The Commission was composed of 10 members, of whom not more than five members of the Commission were from the same political party.

In response to the requirements under law, the Commission organized work teams to address each of the following eight topics21:

1. Al Qaeda and the organization of the 9-11 attack

2. Intelligence collection, analysis, and management (including oversight and resource allocation)

3. International counterterrorism policy, including states that harbor or harbored terrorists, or offer or offered terrorists safe havens

4. Terrorist financing

5. Border security and foreign visitors

6. Law enforcement and intelligence collection inside the United States

7. Commercial aviation and transportation security, including an Investigation into the circumstances of the four hijackings

8. The immediate response to the attacks at the national, state, and local levels, including issues of continuity of government.

Final Report of the National Commission on Terrorist Attacks Upon the United States (The 9-11 Commission Report)

The 9-11 Commission interviewed more than 1000 individuals in 10 countries and held at least 10 days of public hearings, receiving testimony from more than 110 federal, state, and local officials and experts from the private sector. The Commission issued three subpoenas to government agencies: the Federal Aviation Administration (FAA), the Department of Defense, and the City of New York. On July 22, 2004, the 9-11 Commission issued its final report, which included 41 wide-ranging recommendations to help prevent future terrorist attacks.
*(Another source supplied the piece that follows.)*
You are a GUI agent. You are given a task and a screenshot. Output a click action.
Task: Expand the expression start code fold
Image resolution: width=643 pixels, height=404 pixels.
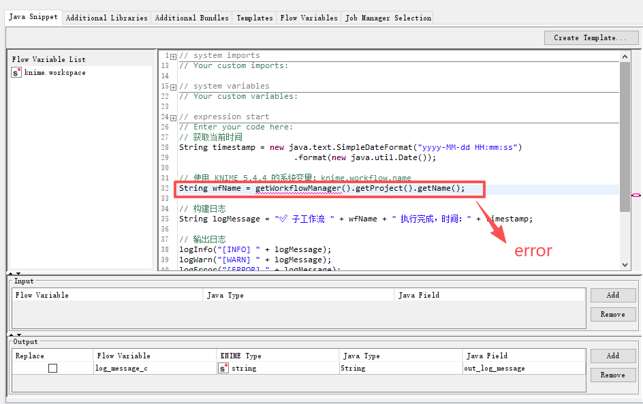click(x=173, y=117)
This report covers both general and specific findings. Here is the summary of their general findings:

Since the plotters were flexible and resourceful, we cannot know whether any single step or series of steps would have defeated them. What we can say with confidence is that none of the measures adopted by the U.S. government from 1998 to 2001 disturbed or even delayed the progress of the al Qaeda plot. Across the government, there were failures of imagination, policy, capabilities, and management.22

Imagination

The most important failure was one of imagination. We do not believe leaders understood the gravity of the threat. The terrorist danger from Bin Laden and al Qaeda was not a major topic for policy debate among the public, the media, or in Congress. Indeed, it barely came up during the 2000 presidential campaign.

Al Qaeda’s new brand of terrorism presented challenges to U.S. governmental institutions that they were not well-designed to meet. Though top officials all told us that they understood the danger, we believe there was uncertainty among them as to whether this was just a new and especially venomous version of the ordinary terrorist threat the United States had lived with for decades, or it was indeed radically new, posing a threat beyond any yet experienced.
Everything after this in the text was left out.